Engaging exposure to activities such as cooking and planting can almost double a child’s consumption of vegetables, says a study published in the current issue of the journal Nutrition & Dietetics.

If exposed to interesting things such as tasting parties, cooking classes, gardening and even Popeye cartoons kindergarteners may be more likely to eat vegetables, the study said.

Researchers at Mahidol University in Bangkok studied the fruit and vegetable consumption of 26 kindergarteners before and after they participated in a program that used multimedia, role models and play to promote healthy food consumption for a period of eight weeks.

"We got the children planting vegetable seeds, taking part in fruit and vegetable tasting parties, cooking vegetable soup, and watching Popeye cartoons. We also sent letters to parents with tips on encouraging their kids to eat fruit and vegetables, and teachers sat with children at lunch to role model healthy eating," says lead researcher Professor Chutima Sirikulchayanonta, of Mahidol University in Bangkok.

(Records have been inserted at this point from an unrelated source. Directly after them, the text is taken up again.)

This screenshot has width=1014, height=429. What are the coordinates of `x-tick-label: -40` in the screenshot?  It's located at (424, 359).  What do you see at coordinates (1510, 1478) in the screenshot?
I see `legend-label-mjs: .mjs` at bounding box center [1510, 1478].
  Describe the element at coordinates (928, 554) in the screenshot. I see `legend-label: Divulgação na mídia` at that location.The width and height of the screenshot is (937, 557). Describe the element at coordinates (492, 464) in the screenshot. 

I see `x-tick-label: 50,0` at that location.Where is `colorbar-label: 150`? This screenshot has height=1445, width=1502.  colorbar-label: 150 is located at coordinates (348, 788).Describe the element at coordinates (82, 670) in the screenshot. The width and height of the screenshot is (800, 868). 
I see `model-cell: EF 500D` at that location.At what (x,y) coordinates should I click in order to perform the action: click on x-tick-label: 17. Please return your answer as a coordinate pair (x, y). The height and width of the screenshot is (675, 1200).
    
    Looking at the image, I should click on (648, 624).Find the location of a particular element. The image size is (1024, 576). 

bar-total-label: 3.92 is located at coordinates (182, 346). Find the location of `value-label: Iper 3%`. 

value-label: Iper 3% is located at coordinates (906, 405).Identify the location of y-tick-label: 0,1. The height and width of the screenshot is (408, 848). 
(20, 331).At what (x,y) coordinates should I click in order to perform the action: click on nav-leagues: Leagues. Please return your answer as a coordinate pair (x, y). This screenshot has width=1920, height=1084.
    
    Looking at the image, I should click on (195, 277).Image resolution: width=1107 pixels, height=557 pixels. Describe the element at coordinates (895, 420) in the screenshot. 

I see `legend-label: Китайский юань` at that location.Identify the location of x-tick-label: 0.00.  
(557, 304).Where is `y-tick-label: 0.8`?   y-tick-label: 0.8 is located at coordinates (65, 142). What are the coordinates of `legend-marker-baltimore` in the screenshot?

Researchers reported that the vegetable of such children consumption doubled and the types of vegetables they ate increased from two to four after the study.

In addition, children talked about vegetables more often and were proud they had eaten them in their school lunch, their parents said. The Bangkok-based researchers also noted that children felt special when adults sat next to them and ate the same foods.

Also, involving children in food preparation helps them learn the names and colors of foods and helps develop their hand-eye coordination. Studies have shown that food habits and eating patterns learned in early childhood continue into later childhood and adulthood, Sirikulchayanonta said.

Emphasizing healthy food choices at an early age can have a major impact on a person's future health, she says.